Offer the World Series MVP a cut in pay? Only an owner of the Marlins would be so clueless.

"For the sake of the fans, they need to bring back as much of this team as possible," Florida third baseman Mike Lowell said after the Series. "The fans can't take another dismantling."

But that's what they're getting, although Loria did sign Lowell (and second baseman Luis Castillo) to new contracts and is holding out hope that a prominent free agent such as Montreal's Vladimir Guerrero can be obtained during the ongoing winter meetings.

But Rodriguez and closer Ugueth Urbina were invited to walk away as free agents and first baseman Derrek Lee -- who was eligible for arbitration -- was all but given to the Cubs. And over the weekend, the Marlins virtually gave outfielder Juan Encarnacion to the Dodgers (getting only the vague "player to be named later" in return).

Rodriguez, Lee and Encarnacion combined for 271 RBIs last season and their collective loss will be a great one to overcome even for a team with a nice assortment of good, young pitchers.

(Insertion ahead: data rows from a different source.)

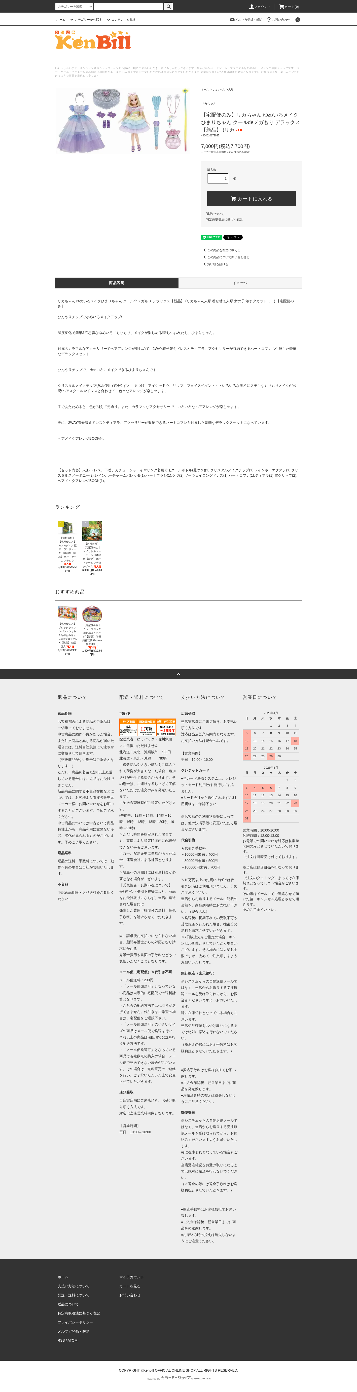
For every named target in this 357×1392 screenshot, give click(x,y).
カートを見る (129, 1286)
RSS (61, 1340)
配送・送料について (73, 1295)
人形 (230, 89)
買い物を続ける (214, 264)
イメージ (240, 283)
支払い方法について (73, 1286)
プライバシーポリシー (75, 1322)
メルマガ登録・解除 (245, 19)
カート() (289, 7)
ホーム (60, 19)
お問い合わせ (278, 19)
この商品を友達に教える (220, 250)
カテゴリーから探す (85, 19)
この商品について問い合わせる (225, 257)
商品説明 (117, 283)
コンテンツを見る (120, 19)
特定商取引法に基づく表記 (224, 219)
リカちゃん (218, 89)
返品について (215, 214)
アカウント (259, 7)
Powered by (178, 1378)
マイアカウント (131, 1277)
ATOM (73, 1340)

Of course the Marlins are familiar with this pattern of tanking it after winning a title. In '97, after becoming the first wild-card team to make it to the World Series let alone win it, they had the all-time fire sale, deleting such key players as Moises Alou, Robb Nen, Devon White, Jeff Conine and Kevin Brown as Huizenga not only turned over a new leaf but gave the tree a good shake before razing it to the ground.

Predictably, the Marlins went from champions to chumps the following year, finishing 54-108 in 1998. They won only 64 games the year after that and, in essence, remained a National League also-ran until the emergence of their young pitchers and the addition of manager Jack McKeon rejuvenated the team in May.

A team that had been 16-22 went on to have the best record in the majors the rest of the way, and McKeon -- at 72 years old and with 54 years in baseball behind him -- celebrated along with his players as Florida won its three postseason series to claim the world title.

It was fun to see the Marlins win and fun to see the effervescent Rodriguez in such a key role. For a franchise that needs a new, rainproof stadium, the cards were in place to get one had Loria been smart enough to protect his most important assets.

Instead he has violated the team, removed its soul and destroyed its championship momentum.

If he doesn't do the improbable and land Guerrero in the next few days, he will have sent four regulars packing without getting much of anything in return.

At a time when Florida should still be peaking, it is, instead, piqued today.

And, as was the case when the Marlins were in their post-1997 funk and were targeted for dismemberment by Major League Baseball, it may not be long before they're back among the proletariat, a Saddam Hussein in a hole scrounging for scraps just months after living a palatial high life.